Taking a look at the stock's options pits reveals near-term traders have been unusually put-heavy toward NFLX, per the stock's Schaeffer's put/call open interest ratio (SOIR) of 1.01 -- higher than 78% of the past year's readings. Meanwhile, it remains an attractive time to purchase short-term options, as the security's Schaeffer's Volatility Index (SVI) of 29% is seated in the low 7th percentile of its annual range -- meaning premium is pricing in low volatility expectations at the moment.
Today, NFLX options are changing hands at roughly the expected intraday rate, with the weekly 12/2 series dominating the action. In fact, the stock's 10 most active options all reside in this weekly series. In the lead is the 120-strike call, where it appears a mix of buy- and sell-to-open action is taking place. Buyers of the call are betting on Netflix, Inc. to rally above the $120 mark before the close this Friday, when the option expires, while sellers are looking for the round-number level to serve as a short-term ceiling for the shares.
GOOGL is slumping today, last seen off 1.5% at $777.82, amid reports that more than one million Google user accounts have been compromised due to downloads of malicious software on Android devices.

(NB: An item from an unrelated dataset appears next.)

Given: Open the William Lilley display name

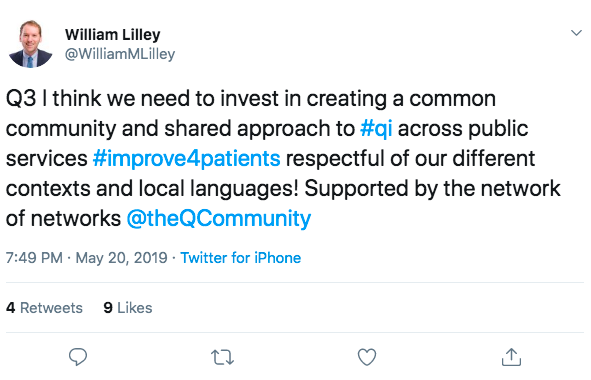Looking at the screenshot, I should (113, 35).
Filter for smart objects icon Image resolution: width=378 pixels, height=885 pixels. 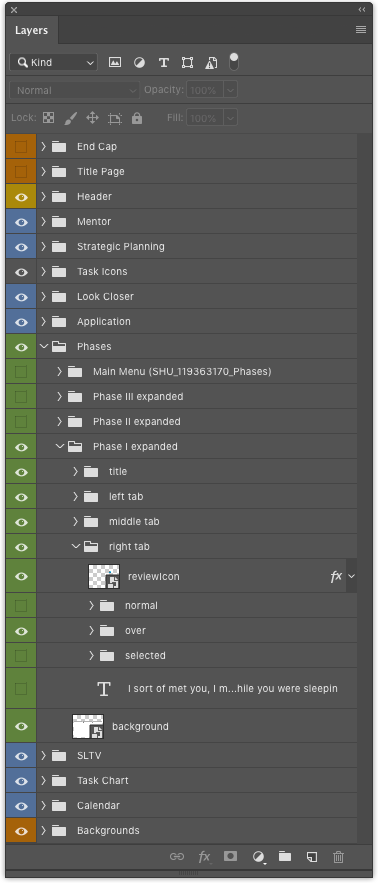click(x=211, y=63)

Still, GOOGL stock is trading above support at its 160-day moving average, as well as the $775 level, which is near its year-to-date breakeven mark. The security remains surrounded with optimism from Wall Street, as 93% of following brokerages maintain a "buy" or better rating. Plus, short interest represents a mere 0.5% of GOOGL's available float.
There seems to be a fair amount of pessimism among options players, however. At the International Securities Exchange (ISE), Chicago Board Options Exchange (CBOE), and NASDAQ OMX PHLX (PHLX), GOOGL's 10-day put/call volume ratio of 0.90 ranks in the 94th annual percentile. That said, it’s possible some shareholders have been picking up puts to protect against another pullback. Near-term options buyers are also scoring a bargain with GOOGL, as the stock's SVI of 18% rests within the bottom 1% of all readings taken in the past 12 months.
GOOGL calls are slightly accelerated this afternoon, and options traders are busy targeting short-term bets. Specifically, eight of the stock's 10 most popular options belong to the weekly 12/2 series. Most active are the 800- and 790-strike calls, with a mix of buying and selling spotted at each. While call sellers are looking for Alphabet Inc (NASDAQ:GOOGL) to stay put or slide lower, call buyers are hoping the shares can manage a weekly close above the respective strike prices -- a feat the stock hasn't managed since late October.